Azzam

Azzam, barangkali itu yang sedang digenggam Safir-si jabrikku yang kini mulai menginjak remaja. Tapi kini rambutnya tak jabrik lagi. Putra keduaku itu sekarang sudah kelas 7. Dan ia  normal. Artinya, tanda-tanda perkembangannya sebagai remaja mulai bermunculan.


Suaranya membesar, badannya mulai menjulang, dan beberapa jerawat bertumbuhan di wajah mulusnya. Ia juga menjadi temperamental. Ditegur sedikit marah. Kalau aku timpali pasti akan jadi perang. Tidak jarang kami adu mulut tapi tidak jarang pula dia memeluk dan menciumku.

Nah, kemarin Safir mengutarakan keinginannya ke rumah sepupunya Hafids yang jaraknya tidak bisa dibilang dekat. 7 km-an dari rumah kami di Sidoarjo. Ia tahu kalau kami tidak mau mengantar karena hari Sabtu dan Minggu ada banyak agenda rumah yang kami kerjakan. Bersih-bersih rumah, ke pasar,  membersihkan bunga-bunga, memasak, menyetrika untuk menyebut beberapa aktivitas yang biasa kukerjakan. Karena itulah Safir bilang, “aku naik sepeda aja ke sana, Mik.” Tentu saja aku kaget mendengarnya. Yang bener aja, batinku. Respon suamiku sebaliknya. “Ya bagus itu.

Apa? Bagus? Gak salah nih? Berapa km harus ia tempuh? Jalan menuju ke sana kan ramai? Safir belum pernah ke sana sendirian, bersepeda lagi? Tapi Safirku kukuh. Dia memantapkan niatnya ke sana. Dan aku mengalah. Hanya kuiringi dengan doa semoga selamat sampai tujuan.
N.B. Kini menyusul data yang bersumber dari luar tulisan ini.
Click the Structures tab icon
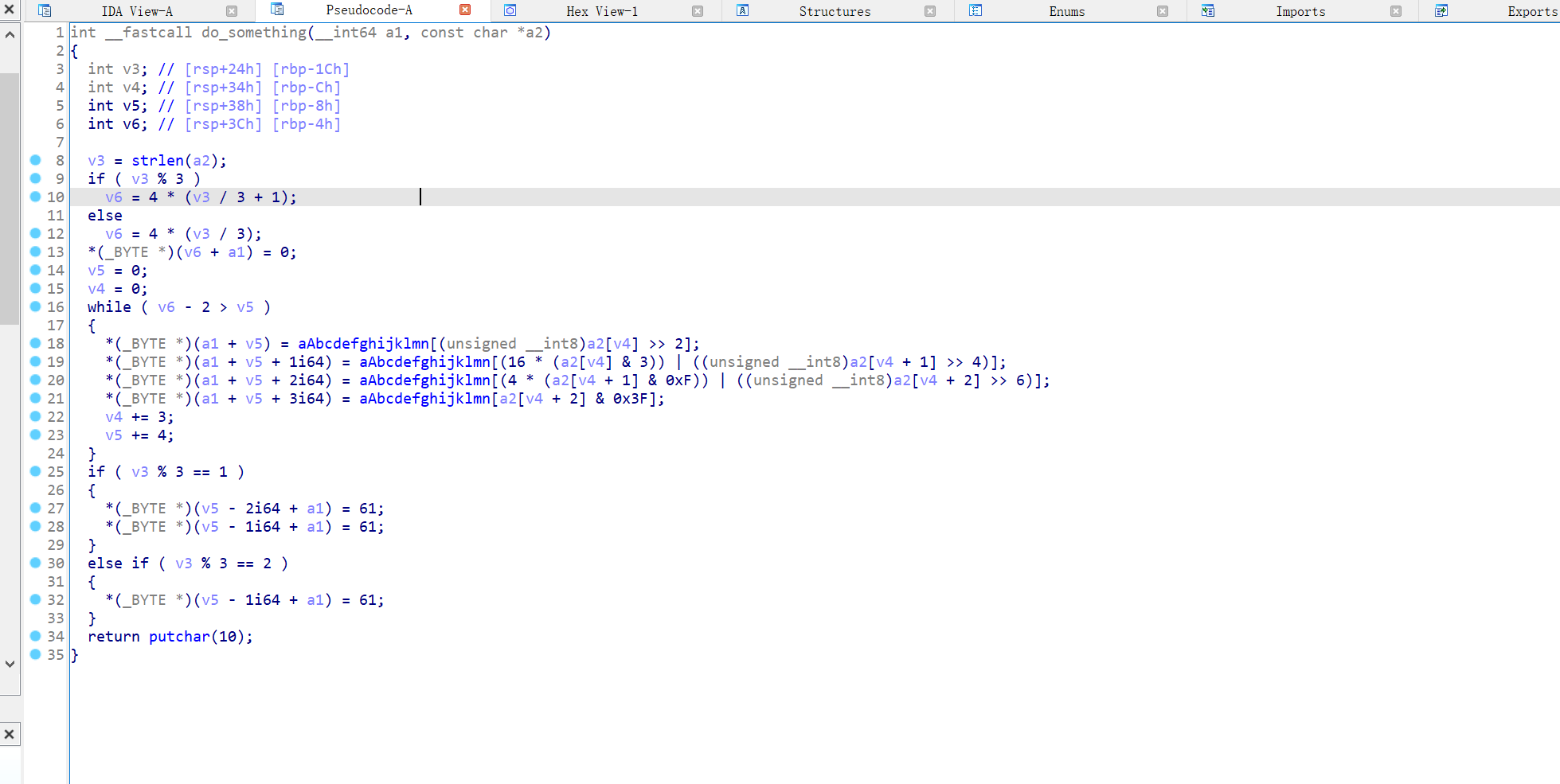Viewport: 1560px width, 784px height. click(x=742, y=10)
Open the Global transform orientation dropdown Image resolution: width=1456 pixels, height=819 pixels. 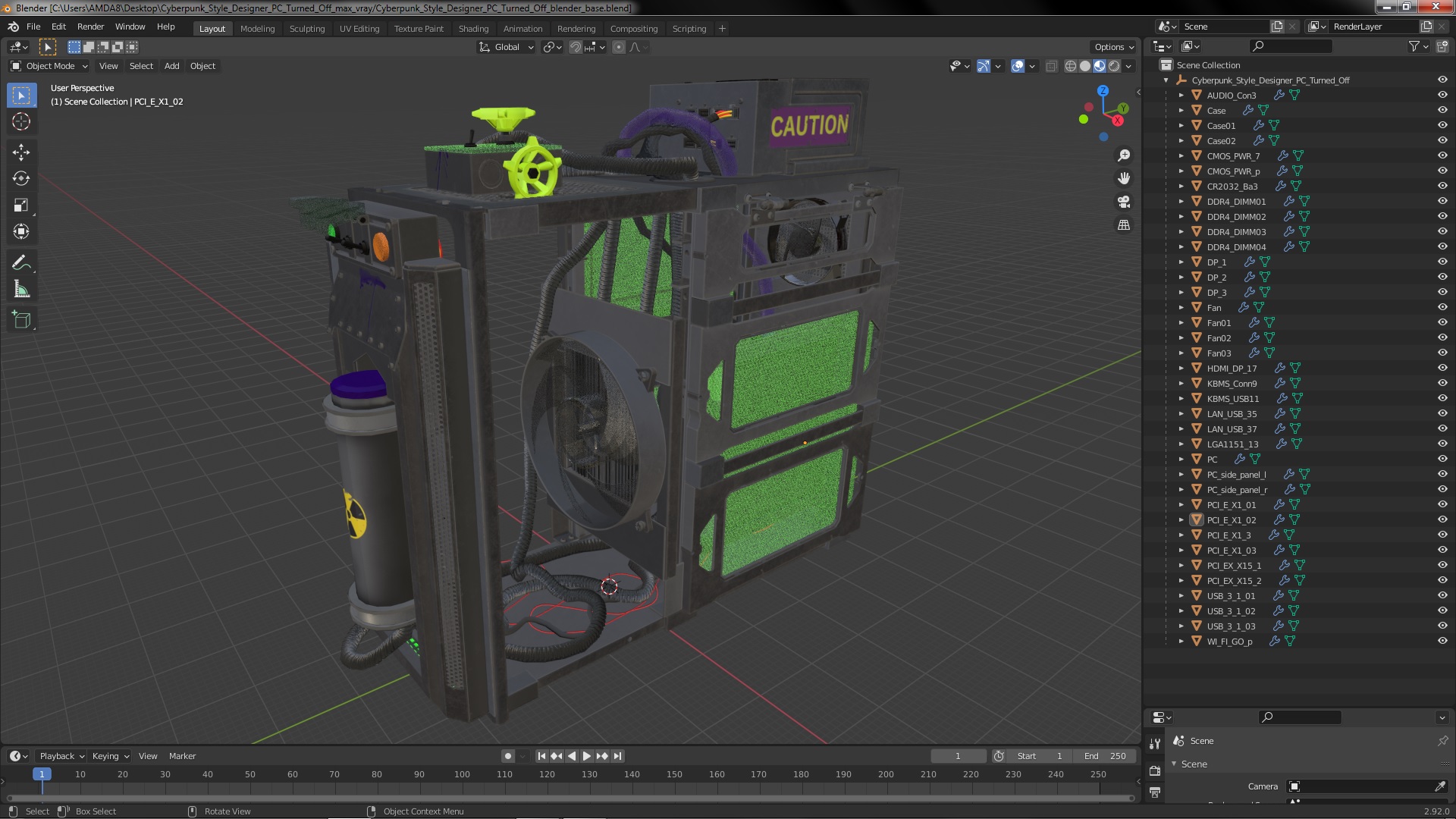click(507, 47)
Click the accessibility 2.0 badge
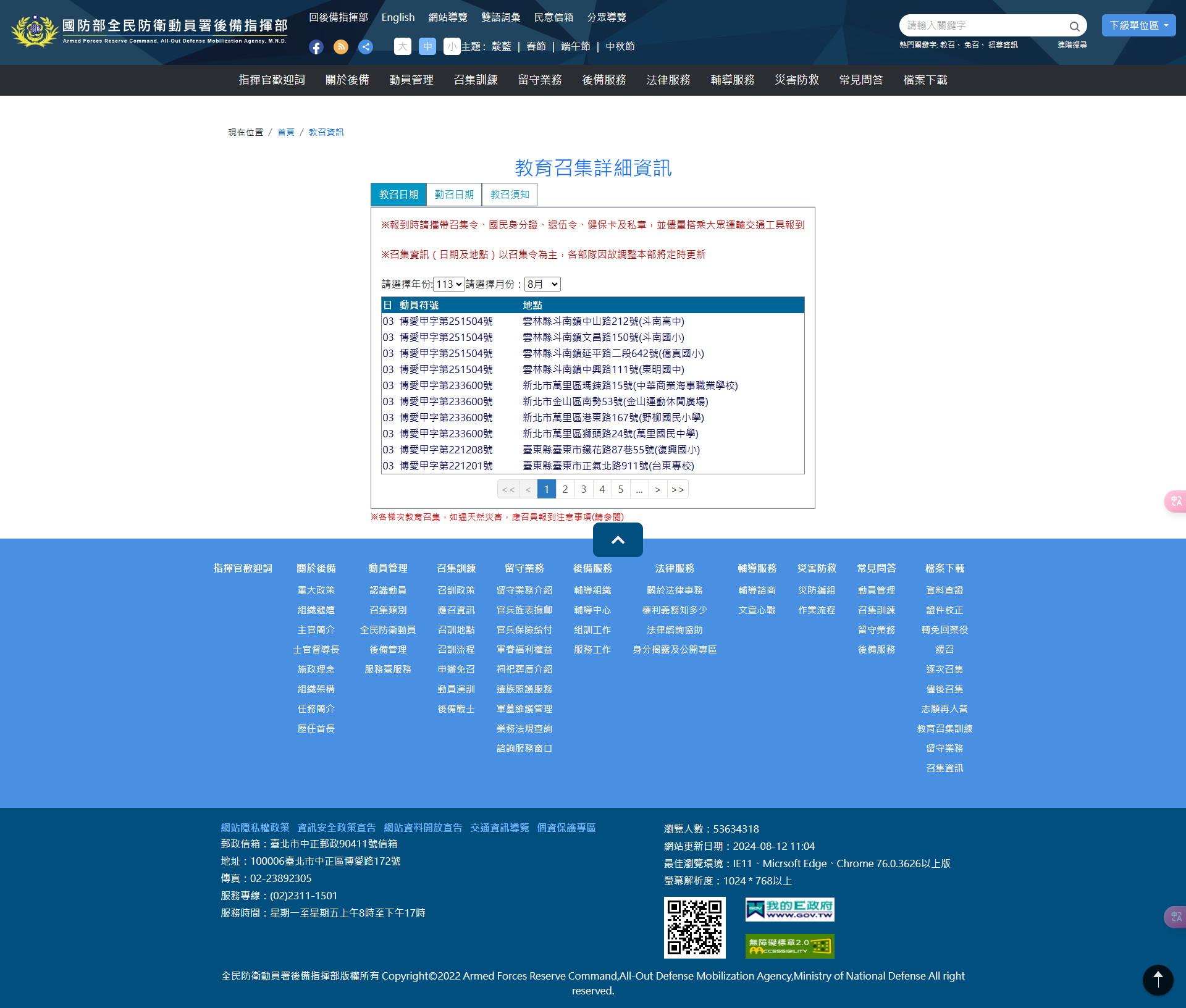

Pada hari H kebetulan wali kelas Enji—bungsuku melakukan home visit ke rumah. Selain itu, kami akan menerima kedatangan rombongan teman sekantor abi yang hendak silaturrahim. Acaranya dadakan dan tidak kami duga. Ceritanya, Salman—putra ketigaku khitan dan kami tidak merayakannya. Kami cuma tasyakuran dengan keluarga dan tetangga sekitar.

Rupanya, teman sekantor abi mendengar dan hendak melihat Salman. Ya sudah, masak orang mau menyambung silaturrahim ditolak? Begitu WA abi ke aku sehari sebelumnya. Akhirnya, kami berkoordinasi karena aku juga tidak libur kalau hari Sabtu. Kami bagi tugas. Aku mengurus kue-kue dan abi mengurus makanan utama yang hendak dipesan. Abi diberi cuti. Urusan kebersihan rumah kami percayakan pada Bita-sulungku.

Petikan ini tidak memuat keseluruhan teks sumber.